Can you copy the data below word for word, from its first line through the line containing "I will 485,314.", including that line?
********************
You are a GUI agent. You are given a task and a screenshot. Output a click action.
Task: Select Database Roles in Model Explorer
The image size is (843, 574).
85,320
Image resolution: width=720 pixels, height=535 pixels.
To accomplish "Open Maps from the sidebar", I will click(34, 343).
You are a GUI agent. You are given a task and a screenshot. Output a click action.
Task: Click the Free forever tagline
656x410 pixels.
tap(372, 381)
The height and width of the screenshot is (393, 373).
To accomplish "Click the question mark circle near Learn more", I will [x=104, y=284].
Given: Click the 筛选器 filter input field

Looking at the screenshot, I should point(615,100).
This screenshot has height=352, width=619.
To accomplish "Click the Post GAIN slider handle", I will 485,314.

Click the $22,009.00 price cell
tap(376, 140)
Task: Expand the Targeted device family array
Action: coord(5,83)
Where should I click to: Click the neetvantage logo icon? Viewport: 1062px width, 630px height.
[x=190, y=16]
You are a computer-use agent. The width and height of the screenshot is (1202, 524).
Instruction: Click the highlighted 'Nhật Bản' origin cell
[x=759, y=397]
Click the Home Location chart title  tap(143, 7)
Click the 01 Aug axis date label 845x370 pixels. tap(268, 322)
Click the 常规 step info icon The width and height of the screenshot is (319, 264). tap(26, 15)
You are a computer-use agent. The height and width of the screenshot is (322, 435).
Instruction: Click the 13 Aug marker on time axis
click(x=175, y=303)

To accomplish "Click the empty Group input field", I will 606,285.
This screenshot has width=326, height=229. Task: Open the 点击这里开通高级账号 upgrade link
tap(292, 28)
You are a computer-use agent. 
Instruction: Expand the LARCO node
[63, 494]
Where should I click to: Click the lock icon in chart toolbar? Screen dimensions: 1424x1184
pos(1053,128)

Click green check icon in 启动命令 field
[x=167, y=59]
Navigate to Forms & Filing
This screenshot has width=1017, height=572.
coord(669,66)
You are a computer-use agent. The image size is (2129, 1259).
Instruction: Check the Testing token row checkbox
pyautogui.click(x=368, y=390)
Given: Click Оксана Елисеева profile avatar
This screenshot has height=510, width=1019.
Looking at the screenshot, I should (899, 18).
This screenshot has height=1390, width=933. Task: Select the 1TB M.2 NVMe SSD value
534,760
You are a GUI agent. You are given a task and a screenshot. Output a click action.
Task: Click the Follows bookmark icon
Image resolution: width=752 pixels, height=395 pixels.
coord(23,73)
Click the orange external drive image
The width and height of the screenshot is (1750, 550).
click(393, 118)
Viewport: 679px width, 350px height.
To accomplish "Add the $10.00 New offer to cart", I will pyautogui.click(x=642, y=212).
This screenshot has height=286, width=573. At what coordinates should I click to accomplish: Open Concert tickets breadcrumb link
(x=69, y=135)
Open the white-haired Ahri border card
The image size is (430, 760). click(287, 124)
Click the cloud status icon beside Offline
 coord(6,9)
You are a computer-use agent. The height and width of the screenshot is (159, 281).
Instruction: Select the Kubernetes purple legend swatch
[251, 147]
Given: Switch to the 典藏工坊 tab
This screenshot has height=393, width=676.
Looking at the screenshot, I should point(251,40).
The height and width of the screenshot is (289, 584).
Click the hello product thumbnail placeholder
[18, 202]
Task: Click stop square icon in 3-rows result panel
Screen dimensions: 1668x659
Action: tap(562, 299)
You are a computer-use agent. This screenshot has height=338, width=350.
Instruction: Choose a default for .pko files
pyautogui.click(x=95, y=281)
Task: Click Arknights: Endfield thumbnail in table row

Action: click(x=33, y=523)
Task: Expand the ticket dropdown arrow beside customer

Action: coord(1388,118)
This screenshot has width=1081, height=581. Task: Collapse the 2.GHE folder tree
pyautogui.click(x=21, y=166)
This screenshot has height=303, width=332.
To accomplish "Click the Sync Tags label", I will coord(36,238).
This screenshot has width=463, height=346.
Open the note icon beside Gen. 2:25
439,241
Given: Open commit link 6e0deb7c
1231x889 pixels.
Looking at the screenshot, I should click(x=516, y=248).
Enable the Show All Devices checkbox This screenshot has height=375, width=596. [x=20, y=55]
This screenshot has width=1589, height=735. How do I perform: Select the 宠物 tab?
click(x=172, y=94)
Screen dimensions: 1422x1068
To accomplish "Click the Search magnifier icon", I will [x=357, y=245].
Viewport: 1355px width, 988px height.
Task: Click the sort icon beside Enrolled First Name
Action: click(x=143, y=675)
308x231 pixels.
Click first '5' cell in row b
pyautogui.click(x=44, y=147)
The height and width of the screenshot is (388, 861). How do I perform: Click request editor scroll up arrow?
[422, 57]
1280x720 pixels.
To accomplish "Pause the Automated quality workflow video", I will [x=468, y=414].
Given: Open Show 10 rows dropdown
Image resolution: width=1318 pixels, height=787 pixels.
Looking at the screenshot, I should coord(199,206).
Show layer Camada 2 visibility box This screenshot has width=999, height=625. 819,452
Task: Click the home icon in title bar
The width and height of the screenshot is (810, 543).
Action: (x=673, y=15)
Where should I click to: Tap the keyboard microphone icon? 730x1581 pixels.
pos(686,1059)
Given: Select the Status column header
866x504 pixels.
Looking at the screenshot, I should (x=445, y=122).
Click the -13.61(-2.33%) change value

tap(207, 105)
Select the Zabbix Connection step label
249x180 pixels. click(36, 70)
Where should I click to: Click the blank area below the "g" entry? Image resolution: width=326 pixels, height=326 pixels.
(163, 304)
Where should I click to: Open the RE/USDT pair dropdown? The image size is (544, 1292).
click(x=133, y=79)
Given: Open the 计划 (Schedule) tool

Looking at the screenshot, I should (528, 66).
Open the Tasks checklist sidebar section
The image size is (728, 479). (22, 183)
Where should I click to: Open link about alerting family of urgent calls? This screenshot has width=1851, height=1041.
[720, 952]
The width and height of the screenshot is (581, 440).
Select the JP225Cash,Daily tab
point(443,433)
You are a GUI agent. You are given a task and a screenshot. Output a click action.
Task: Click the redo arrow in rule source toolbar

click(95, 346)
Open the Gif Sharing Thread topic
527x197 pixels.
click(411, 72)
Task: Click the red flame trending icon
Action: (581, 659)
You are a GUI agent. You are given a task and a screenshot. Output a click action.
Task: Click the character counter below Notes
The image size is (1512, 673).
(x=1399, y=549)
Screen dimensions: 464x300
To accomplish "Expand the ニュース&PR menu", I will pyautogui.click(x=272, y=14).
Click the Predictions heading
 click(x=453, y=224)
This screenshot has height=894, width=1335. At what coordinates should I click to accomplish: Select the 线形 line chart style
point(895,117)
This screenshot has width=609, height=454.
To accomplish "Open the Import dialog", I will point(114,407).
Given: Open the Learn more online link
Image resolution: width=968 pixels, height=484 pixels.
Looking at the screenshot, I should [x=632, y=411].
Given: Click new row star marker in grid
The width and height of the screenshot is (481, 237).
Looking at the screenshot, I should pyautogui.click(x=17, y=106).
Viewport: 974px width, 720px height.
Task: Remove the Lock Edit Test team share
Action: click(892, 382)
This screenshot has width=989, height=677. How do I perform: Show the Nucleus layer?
********************
Answer to this problem:
You are a GUI agent. You are given a task and a screenshot. Output a click action.
Task: Select Database Roles in Model Explorer
The image size is (843, 574).
85,320
Image resolution: width=720 pixels, height=535 pixels.
To accomplish "Open Maps from the sidebar", I will click(34, 343).
You are a GUI agent. You are given a task and a screenshot. Output a click action.
Task: Click the Free forever tagline
656x410 pixels.
tap(372, 381)
The height and width of the screenshot is (393, 373).
To accomplish "Click the question mark circle near Learn more", I will [x=104, y=284].
Given: Click the 筛选器 filter input field

Looking at the screenshot, I should point(615,100).
This screenshot has height=352, width=619.
To accomplish "Click the Post GAIN slider handle", I will 485,314.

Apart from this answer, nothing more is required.